* _Task description_: Give the material from the line containing "Toggle the 'P' snap button" through the end as a Markdown table with the columns Row and Line. Number each line, skip blank lines, and leave out the pictures.

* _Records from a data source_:
<<<<

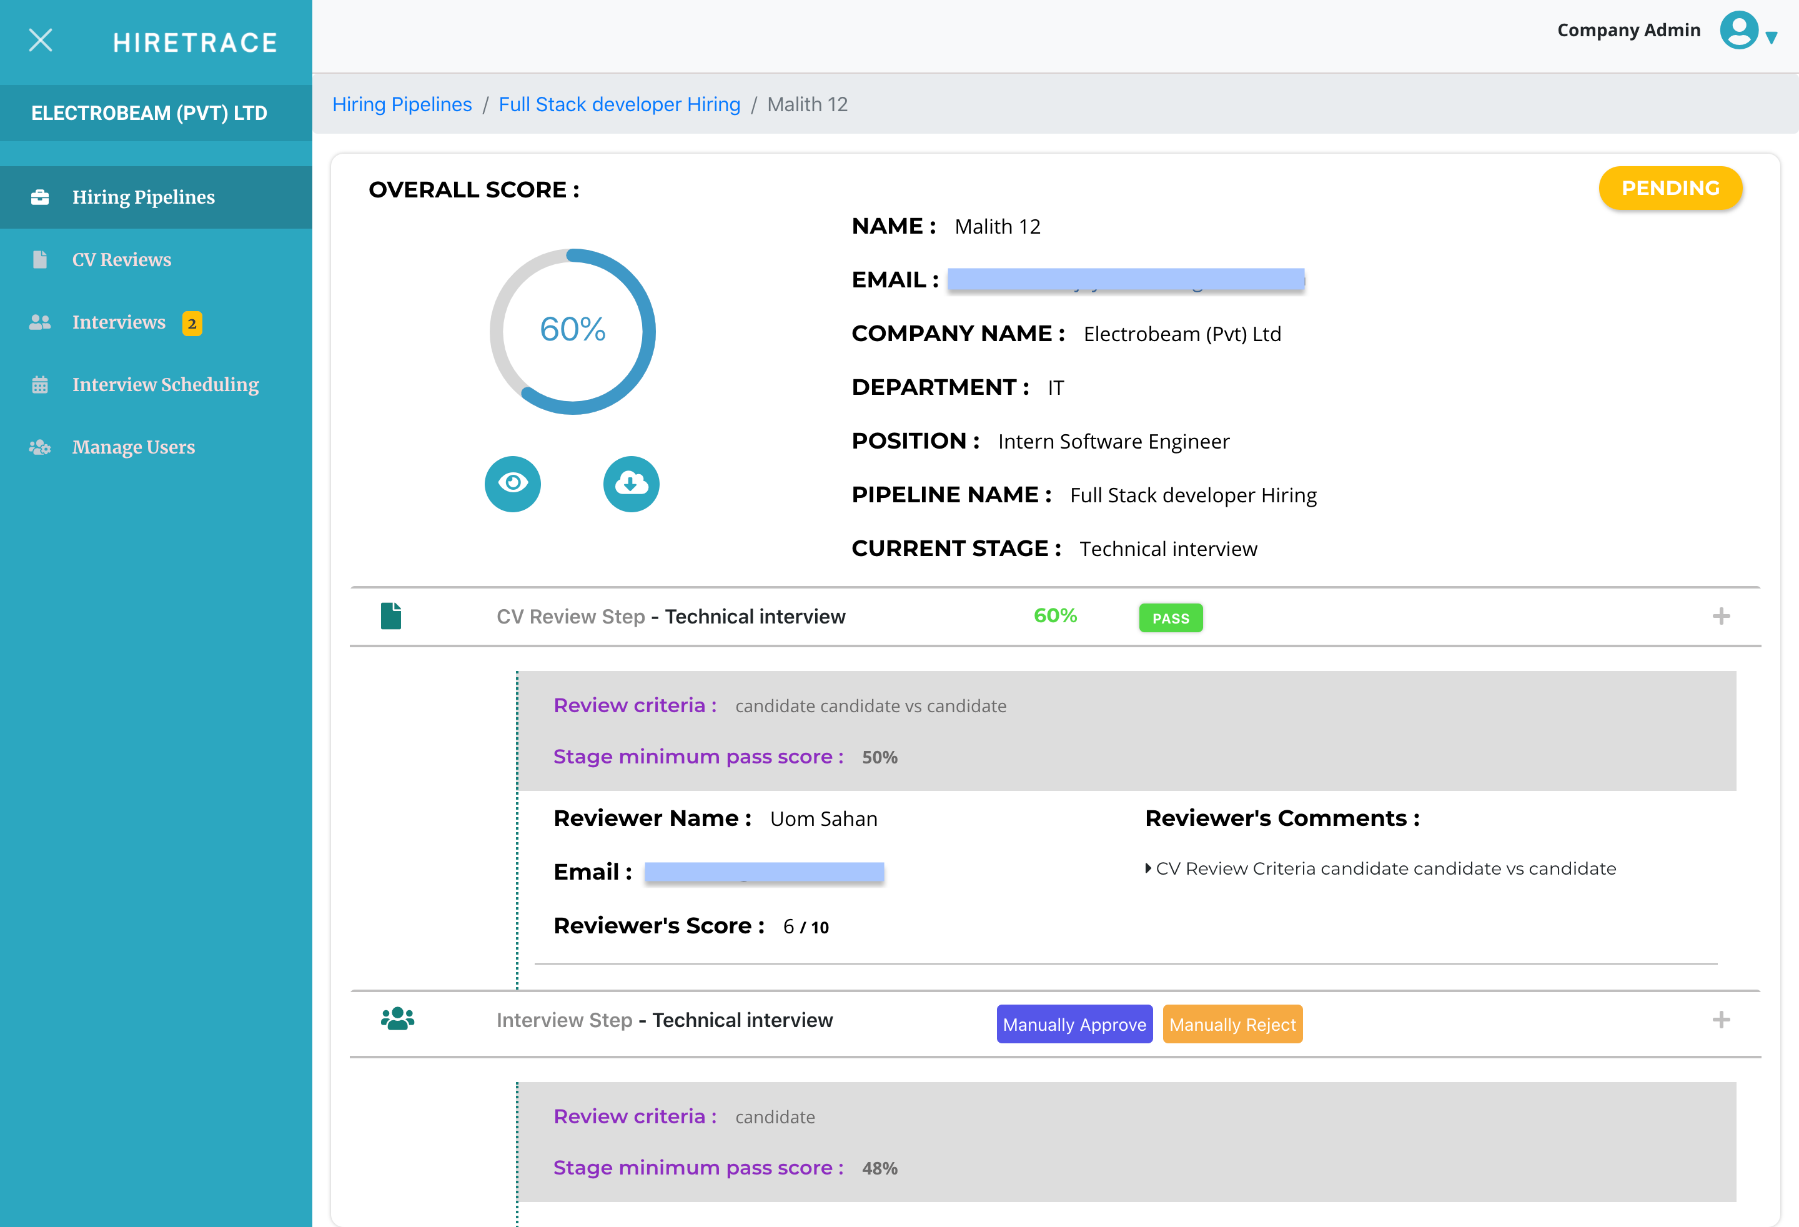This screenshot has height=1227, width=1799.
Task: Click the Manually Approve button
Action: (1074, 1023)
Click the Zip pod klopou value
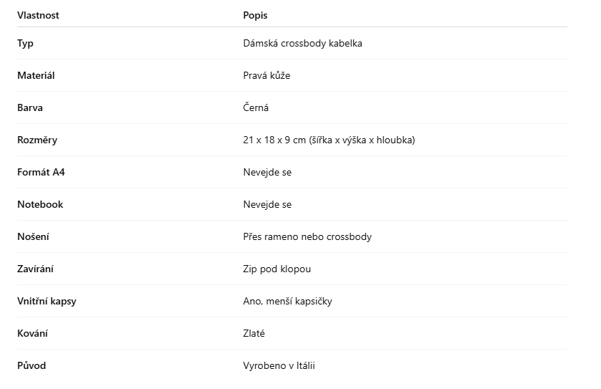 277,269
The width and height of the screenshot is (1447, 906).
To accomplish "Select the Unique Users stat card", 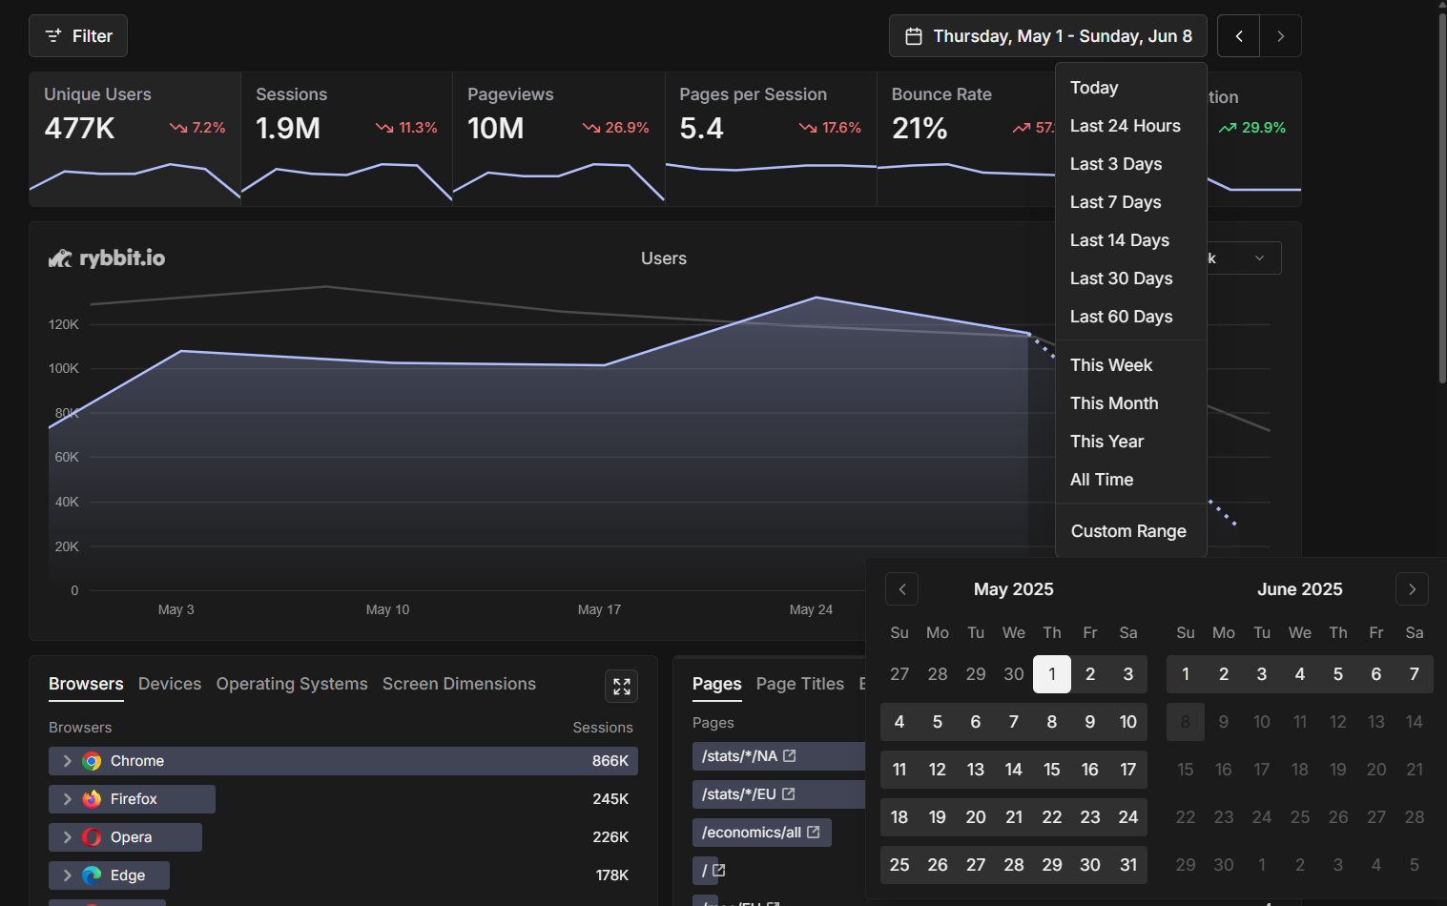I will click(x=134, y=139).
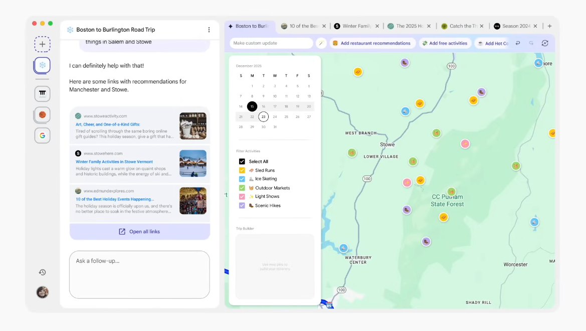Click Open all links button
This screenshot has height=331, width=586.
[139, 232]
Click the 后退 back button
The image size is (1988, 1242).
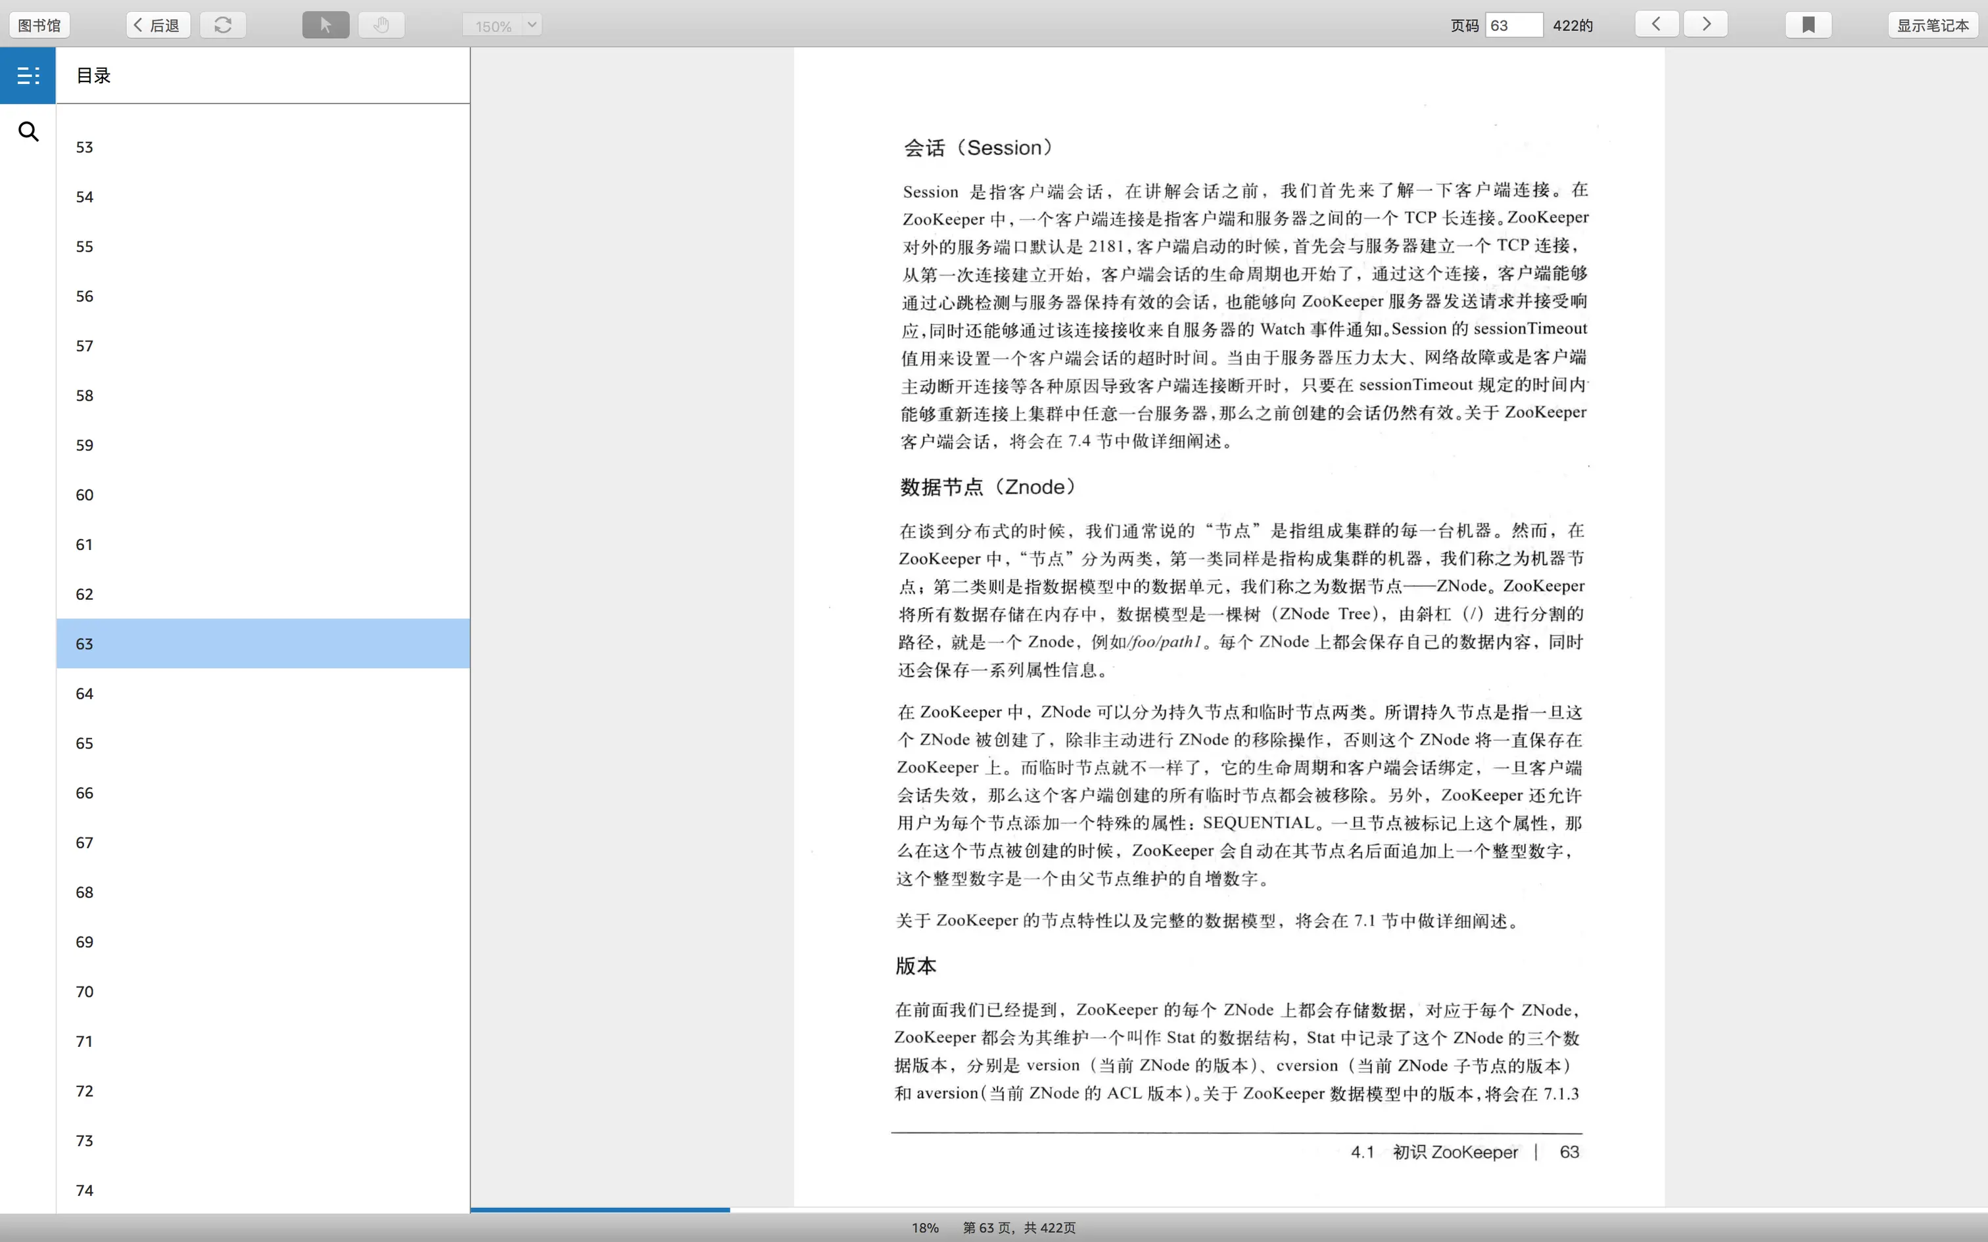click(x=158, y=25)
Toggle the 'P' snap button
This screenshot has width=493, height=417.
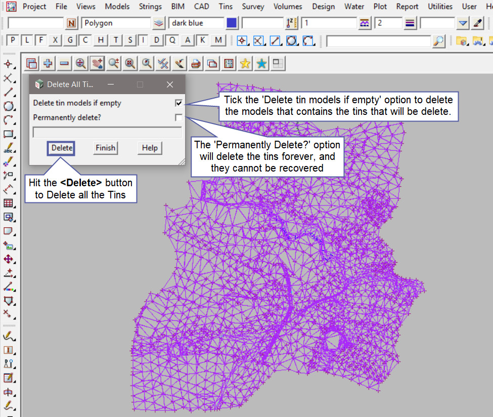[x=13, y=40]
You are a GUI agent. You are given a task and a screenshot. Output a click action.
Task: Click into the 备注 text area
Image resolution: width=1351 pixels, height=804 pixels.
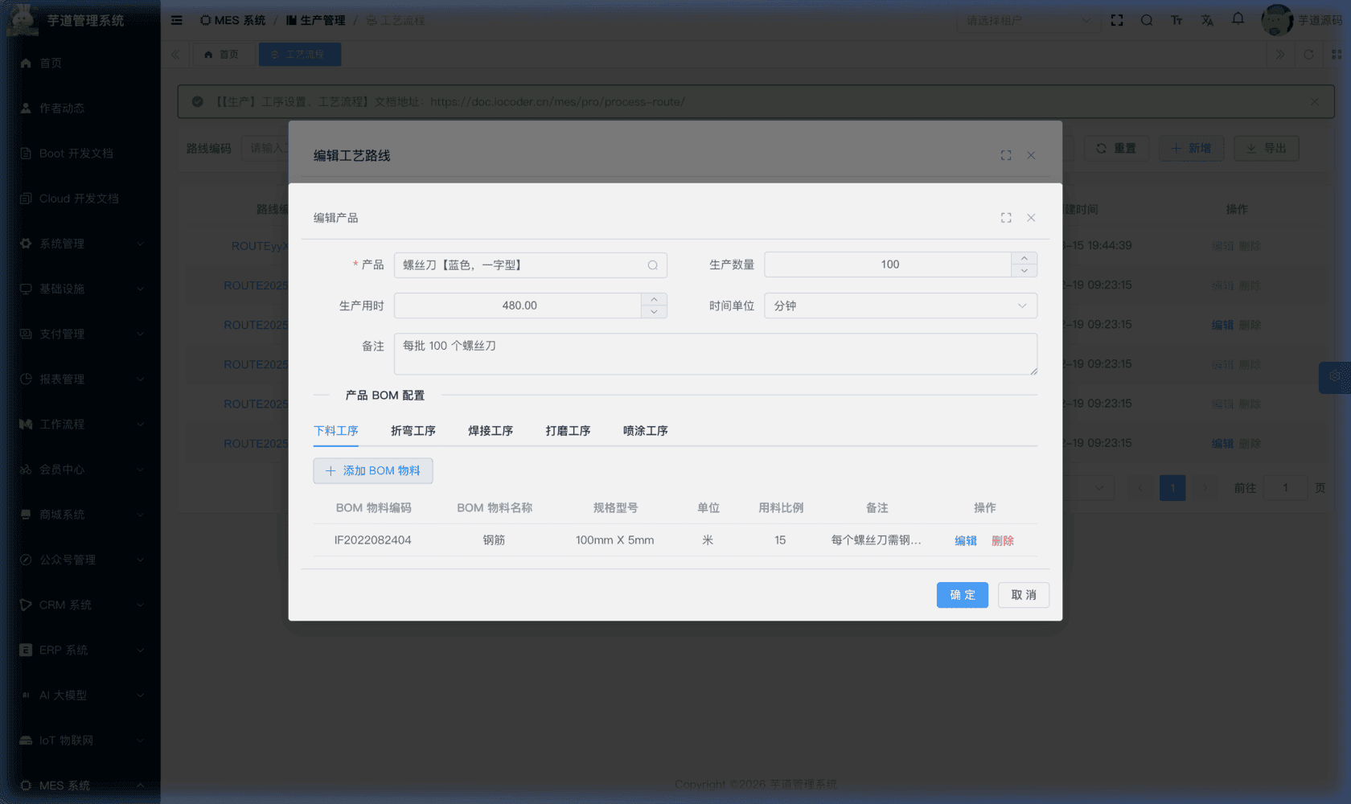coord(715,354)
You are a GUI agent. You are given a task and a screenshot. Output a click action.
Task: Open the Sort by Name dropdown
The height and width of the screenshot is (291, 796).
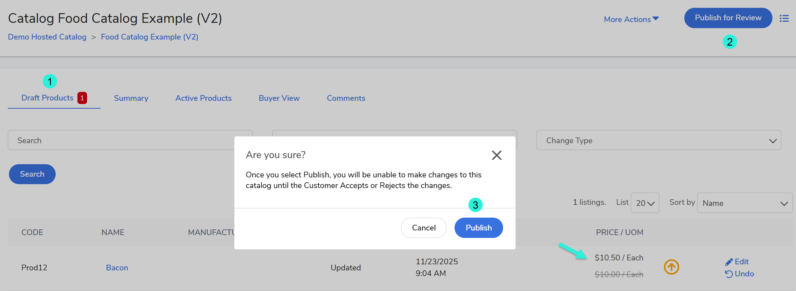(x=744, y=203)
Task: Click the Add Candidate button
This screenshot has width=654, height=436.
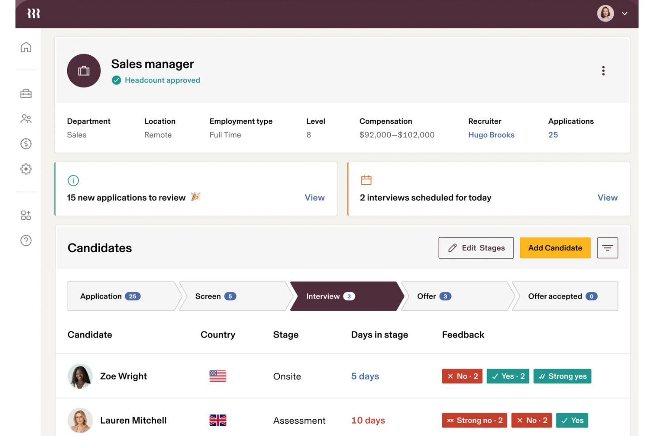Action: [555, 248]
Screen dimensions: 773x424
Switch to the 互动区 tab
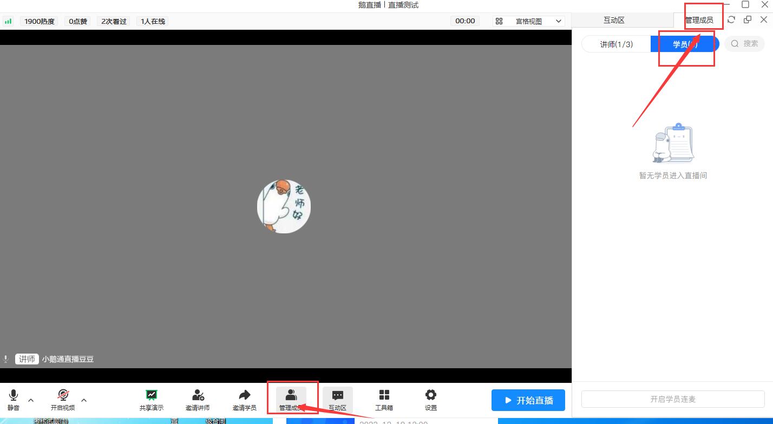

>>>>

* _Response to this task_:
| Row | Line |
|---|---|
| 1 | Toggle the 'P' snap button |
| 2 | This screenshot has width=493, height=417. |
| 3 | [x=13, y=40] |
| 4 | You are a GUI agent. You are given a task and a screenshot. Output a click action. |
| 5 | Task: Click into the 备注 text area |
| 6 | Image resolution: width=1351 pixels, height=804 pixels. |
| 7 | coord(715,354) |
| 8 | You are a GUI agent. You are given a task and a screenshot. Output a click action. |
| 9 | Task: Open the Sort by Name dropdown |
| 10 | The height and width of the screenshot is (291, 796). |
| 11 | (x=744, y=203) |
| 12 | Task: Click the Add Candidate button |
| 13 | This screenshot has width=654, height=436. |
| 14 | Action: [555, 248] |
| 15 | Screen dimensions: 773x424 |
| 16 | Switch to the 互动区 tab |